TASK GOAL:
Each entry has to be set down again with no alteration.
[DATA EXTRACT]
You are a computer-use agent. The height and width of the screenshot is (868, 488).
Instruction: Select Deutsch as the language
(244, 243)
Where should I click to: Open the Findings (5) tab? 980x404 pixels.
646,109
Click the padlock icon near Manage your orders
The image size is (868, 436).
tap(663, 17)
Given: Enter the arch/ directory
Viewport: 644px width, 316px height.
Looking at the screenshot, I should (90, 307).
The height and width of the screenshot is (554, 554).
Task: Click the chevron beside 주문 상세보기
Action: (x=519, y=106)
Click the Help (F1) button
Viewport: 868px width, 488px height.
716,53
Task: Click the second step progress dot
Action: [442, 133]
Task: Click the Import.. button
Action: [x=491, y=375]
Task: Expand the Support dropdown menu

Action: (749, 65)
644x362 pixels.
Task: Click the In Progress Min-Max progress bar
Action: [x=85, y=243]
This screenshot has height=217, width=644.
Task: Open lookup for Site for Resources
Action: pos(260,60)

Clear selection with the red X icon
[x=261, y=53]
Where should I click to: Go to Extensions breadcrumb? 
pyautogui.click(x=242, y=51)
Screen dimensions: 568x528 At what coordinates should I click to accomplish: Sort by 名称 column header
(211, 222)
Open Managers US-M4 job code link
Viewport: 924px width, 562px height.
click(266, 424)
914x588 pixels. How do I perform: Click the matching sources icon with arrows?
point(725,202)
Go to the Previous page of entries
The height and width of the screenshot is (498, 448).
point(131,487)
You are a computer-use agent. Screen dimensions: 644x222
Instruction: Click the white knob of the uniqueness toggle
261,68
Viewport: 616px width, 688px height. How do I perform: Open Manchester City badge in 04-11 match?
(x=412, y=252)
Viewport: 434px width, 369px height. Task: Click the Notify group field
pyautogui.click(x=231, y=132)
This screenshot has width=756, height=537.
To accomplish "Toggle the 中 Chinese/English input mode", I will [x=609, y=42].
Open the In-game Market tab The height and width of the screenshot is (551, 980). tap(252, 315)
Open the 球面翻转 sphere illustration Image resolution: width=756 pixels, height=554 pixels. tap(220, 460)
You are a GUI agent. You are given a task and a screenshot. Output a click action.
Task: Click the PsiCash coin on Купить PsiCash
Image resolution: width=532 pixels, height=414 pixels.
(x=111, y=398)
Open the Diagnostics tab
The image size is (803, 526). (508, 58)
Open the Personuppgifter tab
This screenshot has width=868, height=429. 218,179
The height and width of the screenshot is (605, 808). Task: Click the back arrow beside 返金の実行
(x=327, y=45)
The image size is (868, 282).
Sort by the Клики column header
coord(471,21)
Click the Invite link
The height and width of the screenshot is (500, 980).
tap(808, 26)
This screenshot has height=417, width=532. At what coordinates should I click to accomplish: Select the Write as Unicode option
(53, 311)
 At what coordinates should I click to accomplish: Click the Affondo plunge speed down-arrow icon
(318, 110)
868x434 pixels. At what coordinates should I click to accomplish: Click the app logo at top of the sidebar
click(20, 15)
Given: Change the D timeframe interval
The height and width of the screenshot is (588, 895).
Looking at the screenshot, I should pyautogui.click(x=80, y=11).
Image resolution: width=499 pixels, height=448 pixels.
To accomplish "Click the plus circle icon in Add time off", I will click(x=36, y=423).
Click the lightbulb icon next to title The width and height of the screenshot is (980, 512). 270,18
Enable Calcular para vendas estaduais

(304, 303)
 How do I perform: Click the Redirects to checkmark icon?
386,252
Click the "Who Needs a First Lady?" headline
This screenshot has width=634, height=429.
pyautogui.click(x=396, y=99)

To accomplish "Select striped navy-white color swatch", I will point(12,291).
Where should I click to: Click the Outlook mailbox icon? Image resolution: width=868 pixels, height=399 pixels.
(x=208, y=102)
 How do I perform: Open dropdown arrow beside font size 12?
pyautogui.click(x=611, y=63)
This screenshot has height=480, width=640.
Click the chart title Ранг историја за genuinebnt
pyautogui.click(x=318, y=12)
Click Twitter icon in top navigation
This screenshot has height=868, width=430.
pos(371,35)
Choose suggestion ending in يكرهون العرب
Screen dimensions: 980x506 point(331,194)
[/DATA EXTRACT]
EXERCISE RESULT:
You are a computer-use agent. The height and width of the screenshot is (868, 488).
Instruction: Select Deutsch as the language
(244, 243)
Where should I click to: Open the Findings (5) tab? 980x404 pixels.
646,109
Click the padlock icon near Manage your orders
The image size is (868, 436).
tap(663, 17)
Given: Enter the arch/ directory
Viewport: 644px width, 316px height.
Looking at the screenshot, I should (90, 307).
The height and width of the screenshot is (554, 554).
Task: Click the chevron beside 주문 상세보기
Action: (x=519, y=106)
Click the Help (F1) button
Viewport: 868px width, 488px height.
716,53
Task: Click the second step progress dot
Action: [442, 133]
Task: Click the Import.. button
Action: [x=491, y=375]
Task: Expand the Support dropdown menu

Action: (749, 65)
644x362 pixels.
Task: Click the In Progress Min-Max progress bar
Action: [x=85, y=243]
This screenshot has height=217, width=644.
Task: Open lookup for Site for Resources
Action: pos(260,60)

Clear selection with the red X icon
[x=261, y=53]
Where should I click to: Go to Extensions breadcrumb? 
pyautogui.click(x=242, y=51)
Screen dimensions: 568x528 At what coordinates should I click to accomplish: Sort by 名称 column header
(211, 222)
Open Managers US-M4 job code link
Viewport: 924px width, 562px height.
click(266, 424)
914x588 pixels. How do I perform: Click the matching sources icon with arrows?
point(725,202)
Go to the Previous page of entries
The height and width of the screenshot is (498, 448).
point(131,487)
You are a computer-use agent. Screen dimensions: 644x222
Instruction: Click the white knob of the uniqueness toggle
261,68
Viewport: 616px width, 688px height. How do I perform: Open Manchester City badge in 04-11 match?
(x=412, y=252)
Viewport: 434px width, 369px height. Task: Click the Notify group field
pyautogui.click(x=231, y=132)
This screenshot has width=756, height=537.
To accomplish "Toggle the 中 Chinese/English input mode", I will [x=609, y=42].
Open the In-game Market tab The height and width of the screenshot is (551, 980). tap(252, 315)
Open the 球面翻转 sphere illustration Image resolution: width=756 pixels, height=554 pixels. tap(220, 460)
You are a GUI agent. You are given a task and a screenshot. Output a click action.
Task: Click the PsiCash coin on Купить PsiCash
Image resolution: width=532 pixels, height=414 pixels.
(x=111, y=398)
Open the Diagnostics tab
The image size is (803, 526). (508, 58)
Open the Personuppgifter tab
This screenshot has width=868, height=429. 218,179
The height and width of the screenshot is (605, 808). Task: Click the back arrow beside 返金の実行
(x=327, y=45)
The image size is (868, 282).
Sort by the Клики column header
coord(471,21)
Click the Invite link
The height and width of the screenshot is (500, 980).
tap(808, 26)
This screenshot has height=417, width=532. At what coordinates should I click to accomplish: Select the Write as Unicode option
(53, 311)
 At what coordinates should I click to accomplish: Click the Affondo plunge speed down-arrow icon
(318, 110)
868x434 pixels. At what coordinates should I click to accomplish: Click the app logo at top of the sidebar
click(20, 15)
Given: Change the D timeframe interval
The height and width of the screenshot is (588, 895).
Looking at the screenshot, I should pyautogui.click(x=80, y=11).
Image resolution: width=499 pixels, height=448 pixels.
To accomplish "Click the plus circle icon in Add time off", I will click(x=36, y=423).
Click the lightbulb icon next to title The width and height of the screenshot is (980, 512). 270,18
Enable Calcular para vendas estaduais

(304, 303)
 How do I perform: Click the Redirects to checkmark icon?
386,252
Click the "Who Needs a First Lady?" headline
This screenshot has width=634, height=429.
pyautogui.click(x=396, y=99)

To accomplish "Select striped navy-white color swatch", I will point(12,291).
Where should I click to: Click the Outlook mailbox icon? Image resolution: width=868 pixels, height=399 pixels.
(x=208, y=102)
 How do I perform: Open dropdown arrow beside font size 12?
pyautogui.click(x=611, y=63)
This screenshot has height=480, width=640.
Click the chart title Ранг историја за genuinebnt
pyautogui.click(x=318, y=12)
Click Twitter icon in top navigation
This screenshot has height=868, width=430.
pos(371,35)
Choose suggestion ending in يكرهون العرب
Screen dimensions: 980x506 point(331,194)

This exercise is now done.